I'VE GOT A BAD DESIRE. "I'm on Fire" is a middle track on the 30x platinum album. It was released as a single in time for Valentine's Day in 1985, and the video received heavy rotation on MTV. The video imagines Springsteen working as a mechanic, contemplating an affair with a wealthy married woman. "I'm on Fire" proves that a song doesn't need to be heavy or dynamic to convey its meaning. This calm, adult-oriented rock song describes lust in such a graphic way without ever sinking to poor taste. Well, that might not be entirely true. There are wars on Reddit and blogs if the song is pedophilic.
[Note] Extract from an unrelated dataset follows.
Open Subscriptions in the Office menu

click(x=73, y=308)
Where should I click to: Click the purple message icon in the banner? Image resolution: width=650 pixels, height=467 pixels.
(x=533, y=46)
After all, the opening lines to the song sound like they were written for a Stranger-Danger PSA for school children. "Hey little girl is your daddy home? Did he go and leave you all alone? I've got a bad desire" sounds pretty predatory. The video depicts someone of age, and the song is probably not a literal, "little girl," just as how some songs call girls "mama," or some men are referred to as "daddy." And of course, the more you talk about it, the weirder it gets. So assuming that everyone's of age, which we always can't when listening to old songs, the song is quite universal: desire for someone out of your league. Desire for someone you shouldn't be with because that person is with someone else. When you "wake up with sheets soakin' wet," you might have a problem. 

ONLY YOU CAN COOL MY DESIRE. Born in the U.S.A. was Springsteen's heyday. Before the album, he had fans. After the album, he became a legend. But it seems that as I pay more attention to pop and rock music history, there is usually one album that you can pinpoint as that artist's prominence. Even though the artist may continue to produce hits for years after that point of prominence, little by little, you'll start to see the star fade. That's what happened to The Boss after Born in the U.S.A. Sure, his next project, a live boxset of his prior works, defied expectation, as no boxset had even charted before. Springsteen's debuted at number 1 on Billboard's Top 200 album charts. His much anticipated follow-up to U.S.A., Tunnel of Loveproduced five singles, and each subsequent album became less commercially competitive. Tunnel of Love detailed the problems in his marriage to actress Julianne Phillips, a woman he had married in 1985 and who was 11 years younger than the singer. During the touring cycle of Tunnel, Bruce fell in love with his backup singer, Patricia Scialfa, eventually divorcing Julianne in 1988. Springsteen and Scialfa married in 1991 and are still married to this day. "I'm on Fire" is an anthem of young lust. It's the fantasy of the working-class boy marrying the actress. And if the fantasy does happen, like it did to the real Springsteen, not the mechanic, the flames might get out of control. Or they might just burn out.